すると──その様子を横から見ていたさっきの兵士が、しみじみと口を開いた。
「オレらのような民草が、お姫さまにこんなにも良くしていただけるなんぞ……思いもよりませんでした」
「私はエルゼス領主の娘として、当然のことをしているまでよ。貴族は人民を守るために、神から力を授かったのだから」
……もっとも私が使える火の法術は、攻撃に特化したものなんだけどね。女は前線に立てないというのなら、いっそ性別で後方支援向きの能力を割り振ってくれてりゃ便利だったのに。ここで出来ることはといえば、湯沸かしに消毒くらいしかないなんて。
そもそも彼らを戦わせているのは、私たち貴族の都合で──
そう考えた私の心に、懺悔の気持ちがあふれ出す。
──そのとき。
「天使じゃ……」
誰だろうか、後ろからポツリと呟く声がした。
「天使がエルゼスに降りたもうたんじゃ……」
驚いて振り返ると……いつのまにか部屋中の傷病兵達が、咲いたチューリップのポーズでこちらを拝んでいた。

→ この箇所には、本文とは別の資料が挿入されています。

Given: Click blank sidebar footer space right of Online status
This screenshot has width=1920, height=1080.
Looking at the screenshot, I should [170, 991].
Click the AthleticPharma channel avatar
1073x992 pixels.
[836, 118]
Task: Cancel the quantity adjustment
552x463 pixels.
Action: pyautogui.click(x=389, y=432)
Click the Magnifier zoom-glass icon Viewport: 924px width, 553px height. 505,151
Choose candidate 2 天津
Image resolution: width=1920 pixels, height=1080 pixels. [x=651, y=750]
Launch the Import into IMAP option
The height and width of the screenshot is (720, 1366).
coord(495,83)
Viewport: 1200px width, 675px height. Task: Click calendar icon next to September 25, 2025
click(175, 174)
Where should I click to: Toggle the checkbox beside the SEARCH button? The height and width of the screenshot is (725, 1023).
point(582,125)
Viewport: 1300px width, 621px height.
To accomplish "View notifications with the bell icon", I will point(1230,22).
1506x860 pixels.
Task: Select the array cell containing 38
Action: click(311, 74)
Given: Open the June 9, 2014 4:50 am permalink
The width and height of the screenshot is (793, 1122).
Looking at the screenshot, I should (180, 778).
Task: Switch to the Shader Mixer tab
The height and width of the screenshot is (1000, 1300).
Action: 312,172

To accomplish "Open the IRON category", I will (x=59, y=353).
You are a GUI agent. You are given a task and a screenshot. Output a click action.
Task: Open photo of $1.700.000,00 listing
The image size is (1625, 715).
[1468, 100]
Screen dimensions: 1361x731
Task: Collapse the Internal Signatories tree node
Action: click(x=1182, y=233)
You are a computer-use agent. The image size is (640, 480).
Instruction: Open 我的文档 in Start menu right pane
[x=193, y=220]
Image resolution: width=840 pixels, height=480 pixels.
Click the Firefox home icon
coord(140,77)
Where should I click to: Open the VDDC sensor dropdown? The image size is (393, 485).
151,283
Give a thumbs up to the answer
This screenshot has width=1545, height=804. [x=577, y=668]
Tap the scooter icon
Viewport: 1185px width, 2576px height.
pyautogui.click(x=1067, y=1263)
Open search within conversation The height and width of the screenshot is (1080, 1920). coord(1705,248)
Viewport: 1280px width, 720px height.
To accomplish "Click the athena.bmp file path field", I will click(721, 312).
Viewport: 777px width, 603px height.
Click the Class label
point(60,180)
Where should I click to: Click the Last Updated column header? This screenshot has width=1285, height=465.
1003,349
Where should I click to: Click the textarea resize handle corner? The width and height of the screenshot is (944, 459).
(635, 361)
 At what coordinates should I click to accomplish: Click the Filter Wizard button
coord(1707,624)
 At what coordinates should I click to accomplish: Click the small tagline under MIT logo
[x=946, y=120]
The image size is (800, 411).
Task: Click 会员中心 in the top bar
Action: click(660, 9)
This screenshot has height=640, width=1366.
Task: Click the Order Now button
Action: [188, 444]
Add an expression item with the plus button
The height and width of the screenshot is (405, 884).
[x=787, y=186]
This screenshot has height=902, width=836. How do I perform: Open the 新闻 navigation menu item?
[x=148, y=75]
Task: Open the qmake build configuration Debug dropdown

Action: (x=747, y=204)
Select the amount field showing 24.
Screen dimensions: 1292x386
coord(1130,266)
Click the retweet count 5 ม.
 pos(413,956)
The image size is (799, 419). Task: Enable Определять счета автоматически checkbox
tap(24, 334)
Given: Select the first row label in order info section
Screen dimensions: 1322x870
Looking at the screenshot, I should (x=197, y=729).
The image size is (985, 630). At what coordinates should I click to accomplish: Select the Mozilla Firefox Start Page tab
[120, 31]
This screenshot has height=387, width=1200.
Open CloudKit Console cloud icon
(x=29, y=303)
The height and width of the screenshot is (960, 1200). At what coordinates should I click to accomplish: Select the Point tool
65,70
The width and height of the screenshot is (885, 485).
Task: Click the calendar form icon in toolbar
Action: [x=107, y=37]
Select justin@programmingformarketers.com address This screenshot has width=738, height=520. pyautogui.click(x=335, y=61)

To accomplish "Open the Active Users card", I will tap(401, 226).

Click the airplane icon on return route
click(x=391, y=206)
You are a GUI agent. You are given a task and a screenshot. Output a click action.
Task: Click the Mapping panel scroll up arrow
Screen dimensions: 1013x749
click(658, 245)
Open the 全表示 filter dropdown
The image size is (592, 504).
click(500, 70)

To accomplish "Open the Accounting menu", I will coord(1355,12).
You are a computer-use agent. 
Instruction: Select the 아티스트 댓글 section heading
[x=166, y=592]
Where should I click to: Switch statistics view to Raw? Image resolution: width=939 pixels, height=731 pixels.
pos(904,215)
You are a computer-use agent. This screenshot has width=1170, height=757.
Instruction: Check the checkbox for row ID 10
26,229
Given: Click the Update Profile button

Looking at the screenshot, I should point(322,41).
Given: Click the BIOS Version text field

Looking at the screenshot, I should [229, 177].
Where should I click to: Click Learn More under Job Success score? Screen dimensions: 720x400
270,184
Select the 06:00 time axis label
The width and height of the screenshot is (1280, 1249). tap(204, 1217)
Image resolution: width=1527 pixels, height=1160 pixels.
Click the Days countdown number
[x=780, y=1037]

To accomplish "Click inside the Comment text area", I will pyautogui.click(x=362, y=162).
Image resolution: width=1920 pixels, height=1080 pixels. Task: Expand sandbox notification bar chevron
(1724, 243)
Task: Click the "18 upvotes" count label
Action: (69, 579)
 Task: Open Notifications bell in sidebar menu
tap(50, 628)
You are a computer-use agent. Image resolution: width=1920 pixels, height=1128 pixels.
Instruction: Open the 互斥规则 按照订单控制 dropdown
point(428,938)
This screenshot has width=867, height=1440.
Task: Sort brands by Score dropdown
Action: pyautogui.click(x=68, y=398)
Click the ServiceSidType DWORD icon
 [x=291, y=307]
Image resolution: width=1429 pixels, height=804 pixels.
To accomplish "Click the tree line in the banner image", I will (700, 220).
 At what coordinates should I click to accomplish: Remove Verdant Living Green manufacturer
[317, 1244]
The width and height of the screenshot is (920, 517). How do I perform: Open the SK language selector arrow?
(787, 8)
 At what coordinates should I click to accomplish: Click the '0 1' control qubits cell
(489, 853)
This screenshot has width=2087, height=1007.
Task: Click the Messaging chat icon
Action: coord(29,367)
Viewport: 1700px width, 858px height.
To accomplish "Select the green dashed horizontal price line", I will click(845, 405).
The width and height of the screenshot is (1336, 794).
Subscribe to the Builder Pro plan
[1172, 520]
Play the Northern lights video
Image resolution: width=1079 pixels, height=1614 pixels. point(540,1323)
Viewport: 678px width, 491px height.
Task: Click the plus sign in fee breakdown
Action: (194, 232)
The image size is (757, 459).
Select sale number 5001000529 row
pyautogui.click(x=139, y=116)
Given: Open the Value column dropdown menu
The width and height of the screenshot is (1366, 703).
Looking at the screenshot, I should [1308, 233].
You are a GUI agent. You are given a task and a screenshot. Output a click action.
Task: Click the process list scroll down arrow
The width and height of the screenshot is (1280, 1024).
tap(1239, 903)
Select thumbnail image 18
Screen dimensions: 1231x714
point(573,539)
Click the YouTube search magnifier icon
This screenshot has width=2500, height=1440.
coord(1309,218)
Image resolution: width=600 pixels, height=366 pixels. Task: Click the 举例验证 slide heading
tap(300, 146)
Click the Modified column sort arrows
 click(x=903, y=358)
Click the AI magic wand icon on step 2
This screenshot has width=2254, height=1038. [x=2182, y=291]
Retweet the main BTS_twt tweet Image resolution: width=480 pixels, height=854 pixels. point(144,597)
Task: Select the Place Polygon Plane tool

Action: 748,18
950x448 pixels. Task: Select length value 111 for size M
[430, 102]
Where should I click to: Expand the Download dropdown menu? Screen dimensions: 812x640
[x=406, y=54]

──ここが日本なら、当然と思われることをしているだけなのに。ただ貴族の肩書きが付いているというだけで、こんなにも評価が変わるなんてね……。
努力を認めてもらえた嬉しさと、相反する罪悪感。それらをぎゅっと、斜に構えた感想で抑え込んで。私は苦笑いを浮かべながら、足早にその場から逃げ出したのだった。